Records
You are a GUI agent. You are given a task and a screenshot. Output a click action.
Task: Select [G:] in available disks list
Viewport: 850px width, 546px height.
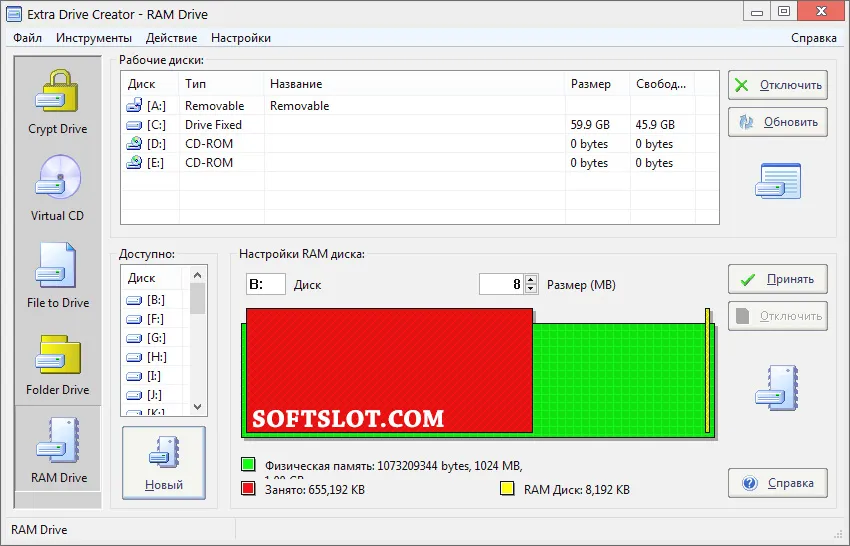click(x=156, y=338)
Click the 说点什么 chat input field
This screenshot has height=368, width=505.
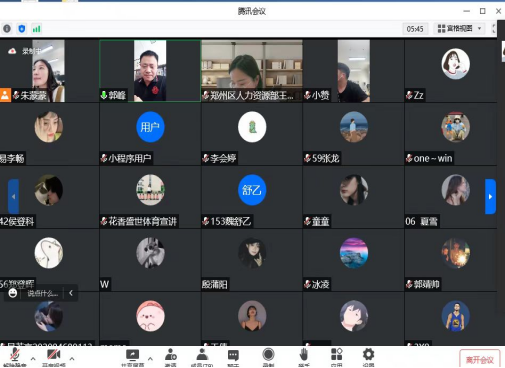coord(42,293)
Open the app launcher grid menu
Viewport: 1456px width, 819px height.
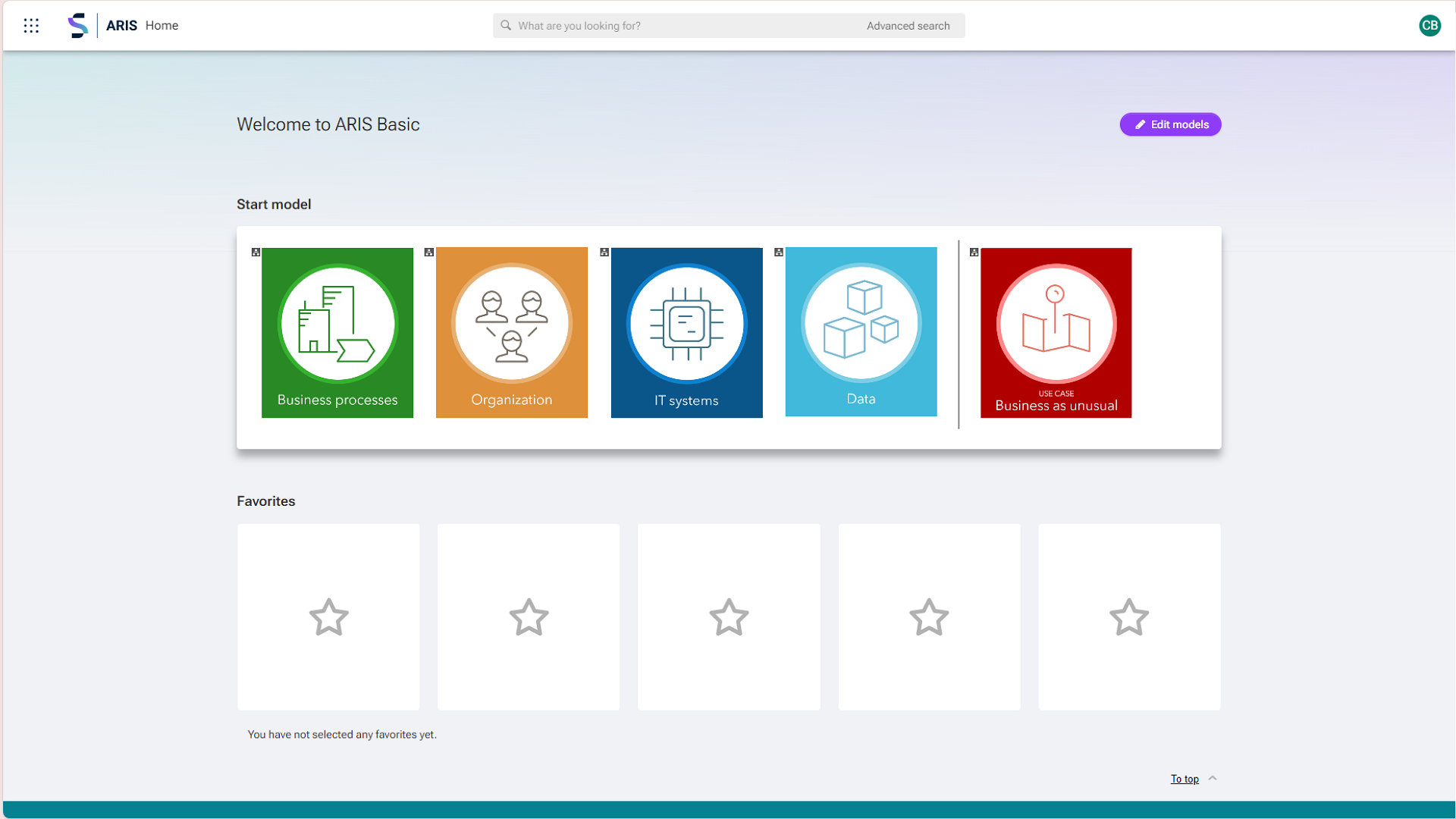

*DESCRIPTION OF THE TASK*:
Can you update the records by changing every "screenshot" to "image" and keeping everything else the same, with the pictures left out of your answer?

*WRITTEN REPLY*:
You are a GUI agent. You are given a task and a image. Output a click action.
Task: Select [G:] in available disks list
Viewport: 850px width, 546px height.
click(x=156, y=338)
Click the 说点什么 chat input field
This image has height=368, width=505.
coord(42,293)
Open the app launcher grid menu
Viewport: 1456px width, 819px height.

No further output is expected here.